→ **TASK GOAL**: Convert everything below, from the line containing "This screenshot has height=556, width=692." down to the line containing "Task: Click the alertsOn boolean type icon", into a JSON list of strings with one string per line, omitting blank lines.

→ **RECORDED DATA**:
-- Start --
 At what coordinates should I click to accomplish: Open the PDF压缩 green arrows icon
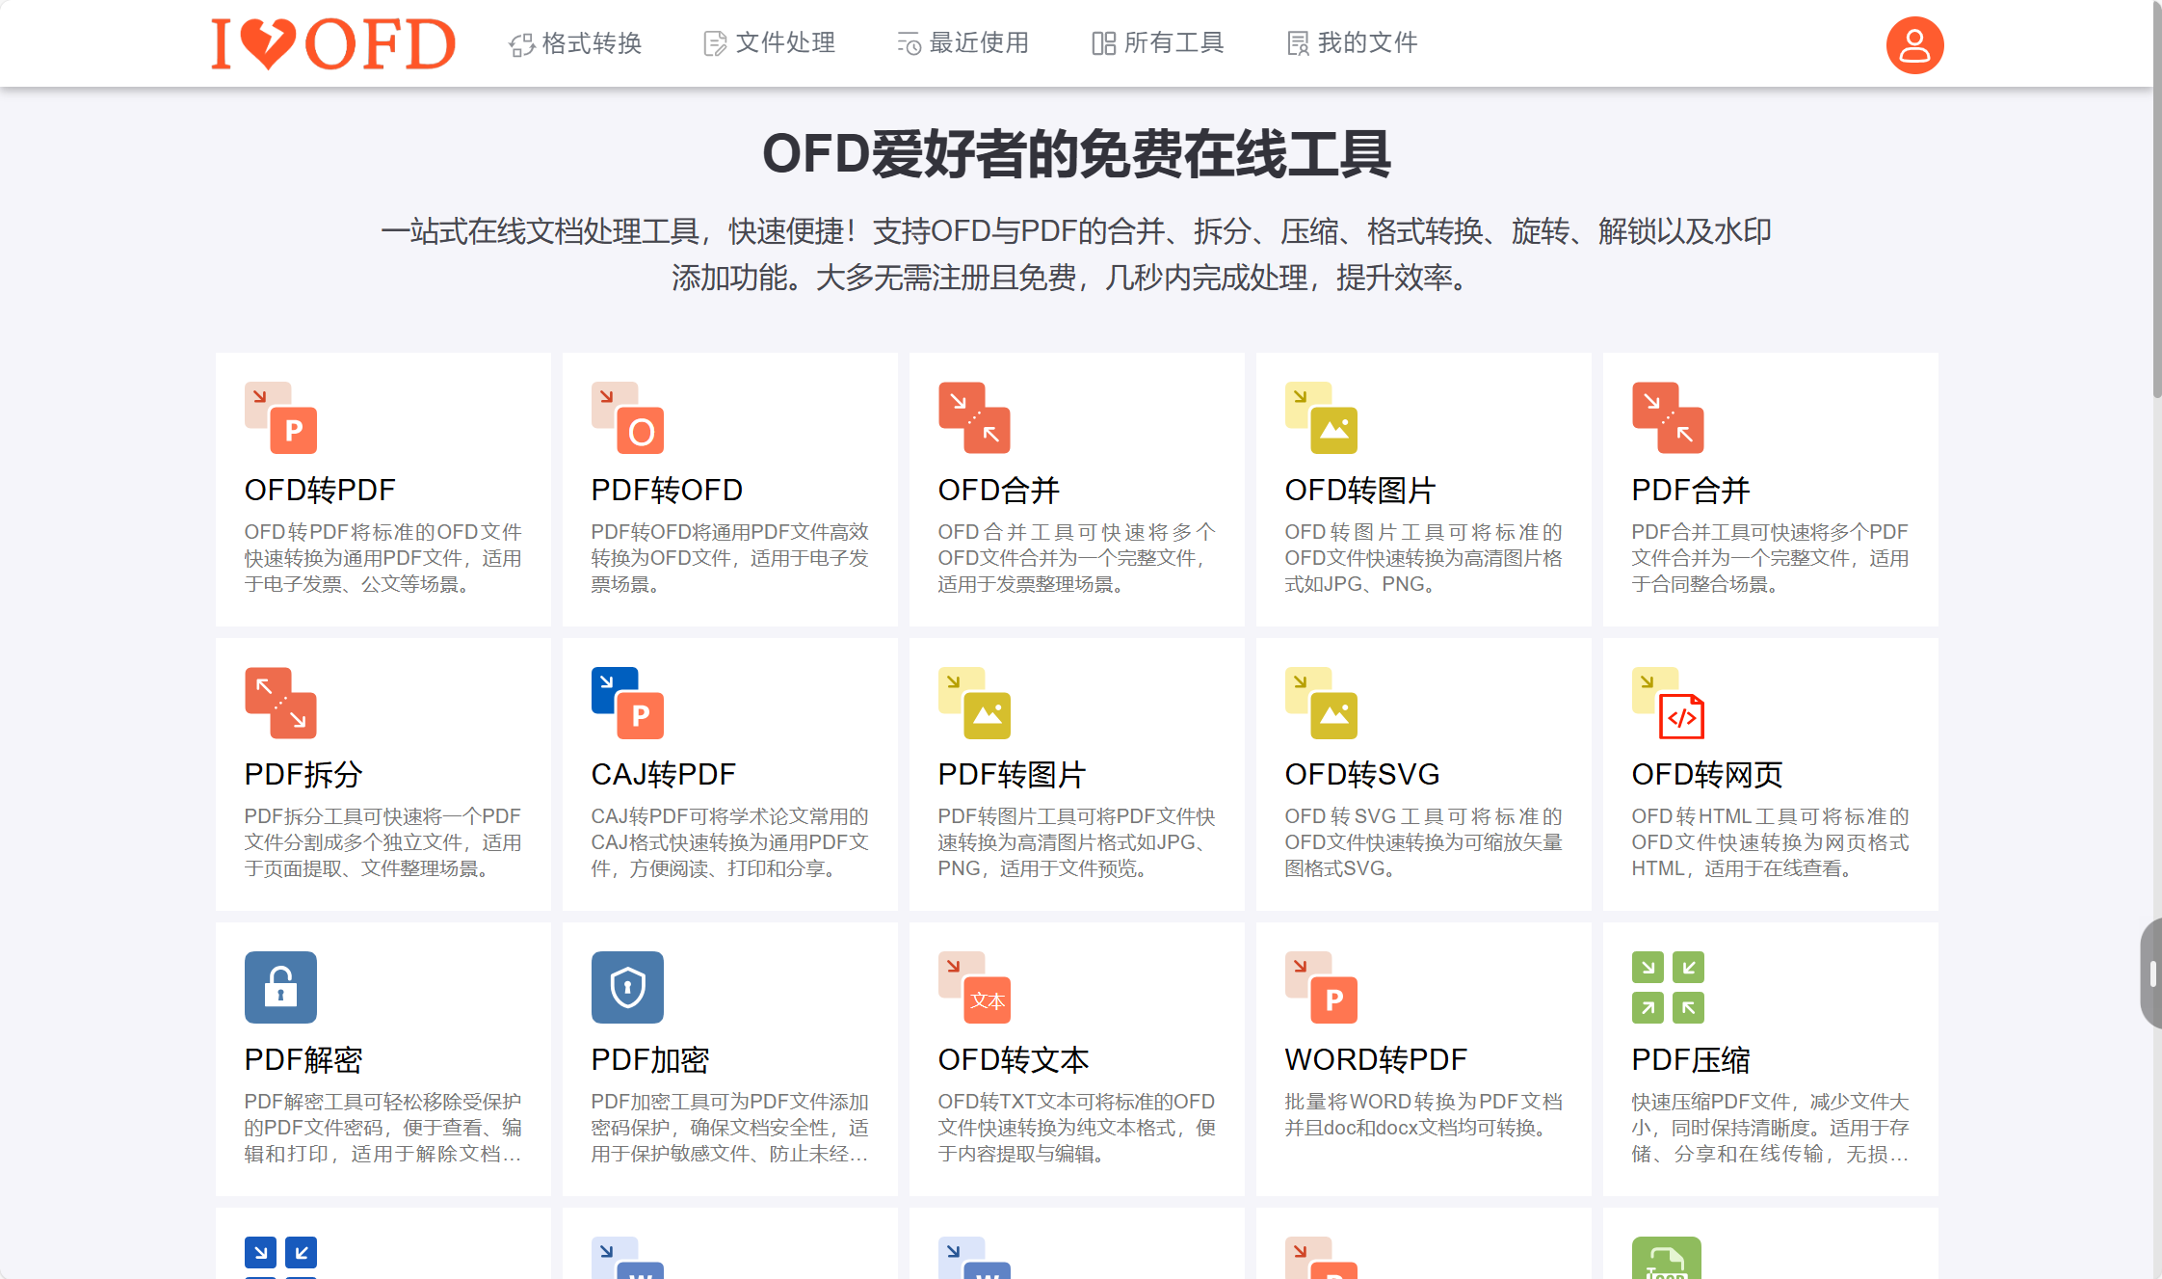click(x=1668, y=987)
-- End --
-- Start --
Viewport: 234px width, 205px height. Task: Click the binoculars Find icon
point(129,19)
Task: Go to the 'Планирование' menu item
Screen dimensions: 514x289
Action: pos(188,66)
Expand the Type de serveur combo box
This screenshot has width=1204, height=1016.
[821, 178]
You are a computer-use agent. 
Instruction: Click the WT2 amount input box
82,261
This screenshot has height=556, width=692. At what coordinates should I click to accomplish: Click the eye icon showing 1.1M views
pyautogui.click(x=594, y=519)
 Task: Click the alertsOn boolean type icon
-- End --
→ **THE RESULT**:
[
  "This screenshot has height=556, width=692. At what coordinates should I click to accomplish: Click the eye icon showing 1.1M views",
  "pyautogui.click(x=594, y=519)",
  " Task: Click the alertsOn boolean type icon"
]